第15話 偽りの降伏、本気の演技 ~愛ゆえの別れ(大嘘)~
決戦当日の早朝。 俺たちは、捕らえた帝国のスパイをわざと泳がせ、ある「茶番劇」を見せることにした。 敵に「アルカディア軍は仲間割れを起こして崩壊寸前だ」と信じ込ませ、警戒を解かせるためだ。
「いいですか、姫様。あそこの物陰にスパイが潜んでいます。聞こえるように、俺を罵倒してください」
中庭のバルコニーで、俺はセシリア姫に耳打ちした。
「『もうあなたなんて信じられない!』とか『この守銭奴!』とか、昨日の鬱憤を晴らすつもりでどうぞ」
「ええっ!? そ、そんなこと言えません! カズヤ様は私の英雄なのに……」
「演技ですってば。これを成功させないと、敵が罠にかかってくれません」
姫はオロオロとしている。 不安だ。この姫様、嘘がつけない性格すぎて、学芸会の木の役ですら噛みそうなタイプだ。 だが、やるしかない。
「――さあ、本番スタート!」
俺は大袈裟な身振りで叫んだ。
「ふん! こんな貧乏くじ、引いてられるか! 俺は金で雇われただけだ、勝ち目のない戦いになんて付き合えるかよ!」
俺の迫真の「クズ男」演技。 さあ来い、姫様。俺をビンタして「出て行って!」と叫ぶんだ!
「……う、ううっ……!」
姫が震えている。 そして、真っ赤な顔で、蚊の鳴くような声を出した。
「……カズヤ様の……バカ……」
かわいい。じゃなくて、弱い! スパイに聞こえないだろ!
俺は焦ってアドリブを入れた。 「なんだその態度は! 俺がいなくなれば、この国など終わりだぞ! それとも何か、俺に捨てられるのが怖いのか?」
その瞬間。 姫の脳内で何かがスパークした。 昨夜の膝枕の記憶と、これからの決死の作戦、そしてカズヤがいなくなるかもしれないという本当の恐怖が混ざり合い――感情が暴走した。
「……嫌です!!」
姫が絶叫した。 砦中に響き渡る声量だった。
「私を捨てないでください! お金ならなんとかします! ジャガイモの皮むきだって毎日しますから! だから……お願いですから、私のそばにいてくださいぃぃッ!!」
姫はその場に泣き崩れ、俺の足にすがりついた。 演技じゃない。ガチの慟哭(どうこく)だ。 (ちょ、話が違う! これじゃ俺が「純情な姫を捨てる極悪非道の男」に見えるだろ!)

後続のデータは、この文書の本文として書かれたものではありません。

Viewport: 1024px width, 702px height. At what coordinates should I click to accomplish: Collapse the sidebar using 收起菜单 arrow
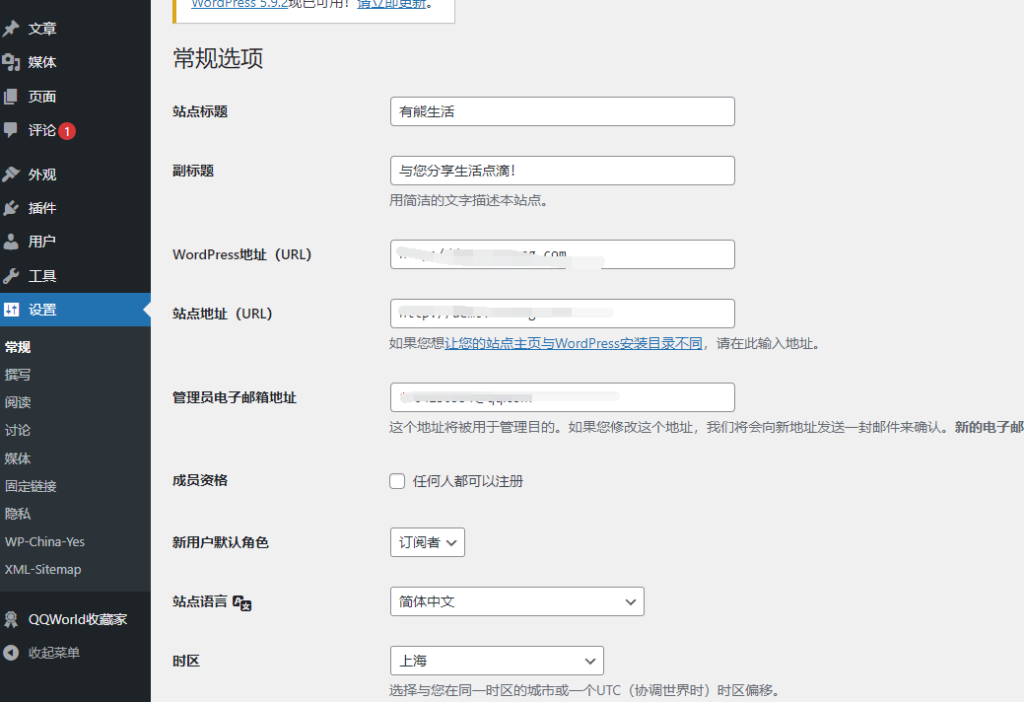(x=11, y=653)
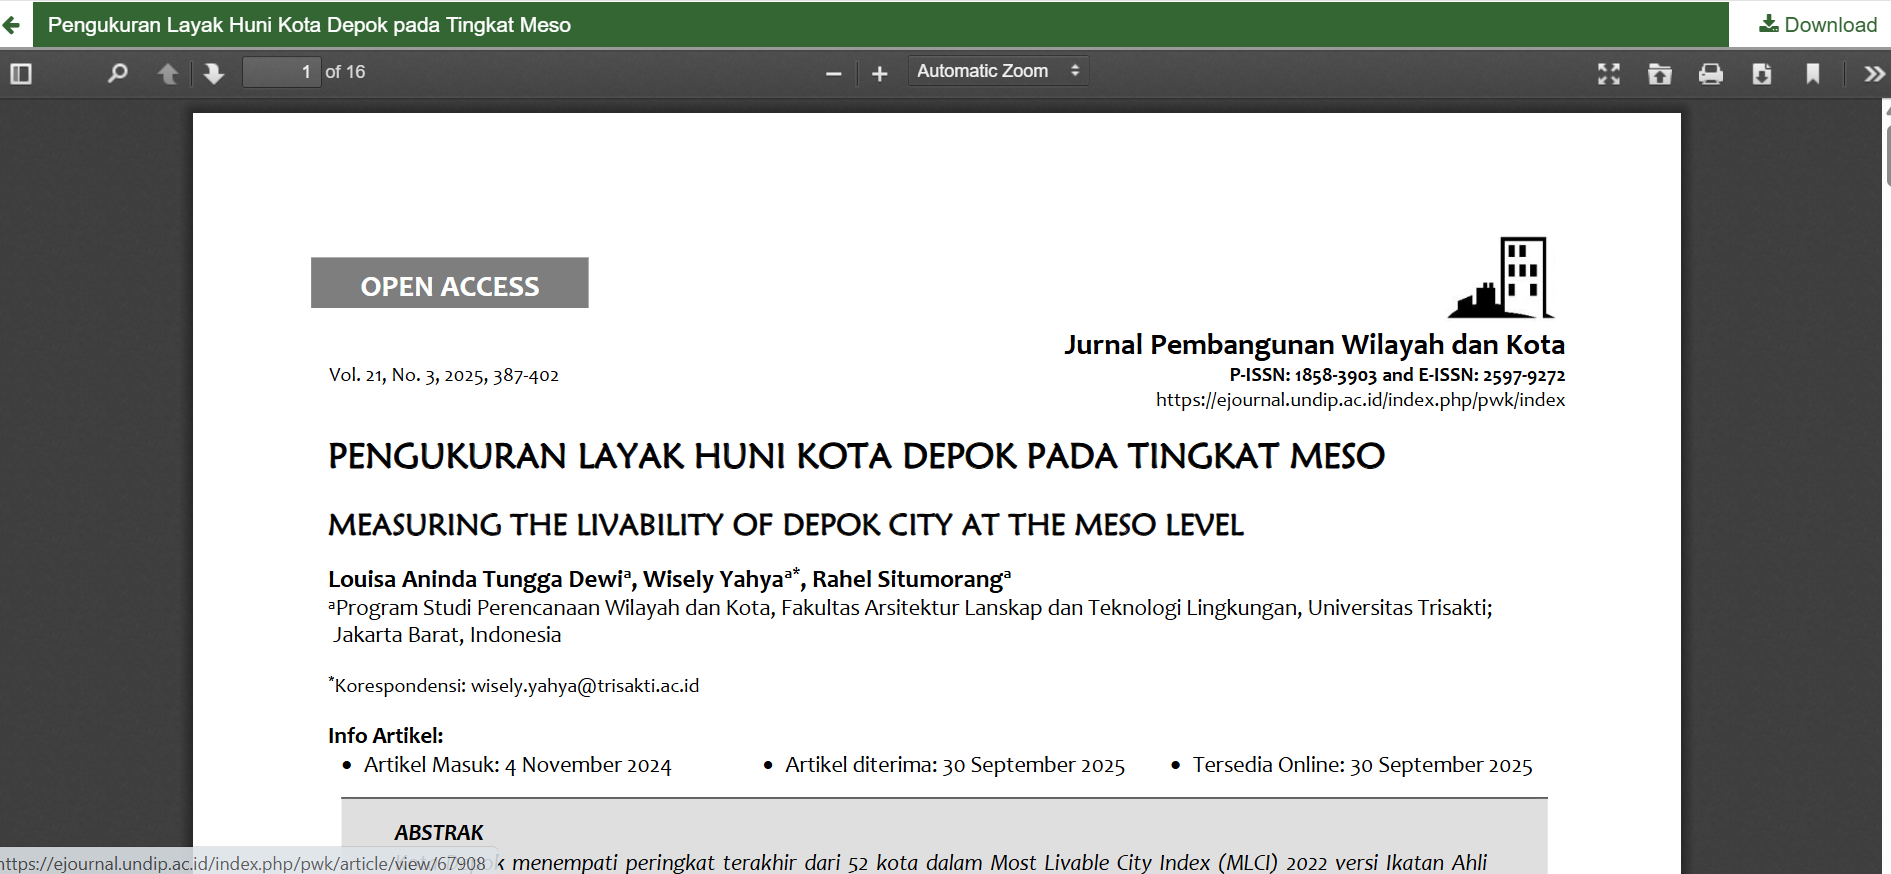
Task: Go to the next page
Action: [x=213, y=73]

物陰で見ていたスパイが、ドン引きしている気配がした。 しかし、スパイはこう解釈したようだ。 『アルカディアの姫は、軍師に依存しきっている。そして軍師は金で動く冷酷な男だ。この亀裂……使える!』
スパイが音もなく去っていく。 俺は足元で泣きじゃくる姫(演技終了後も泣き止まない)の頭を撫でながら、深い溜息をついた。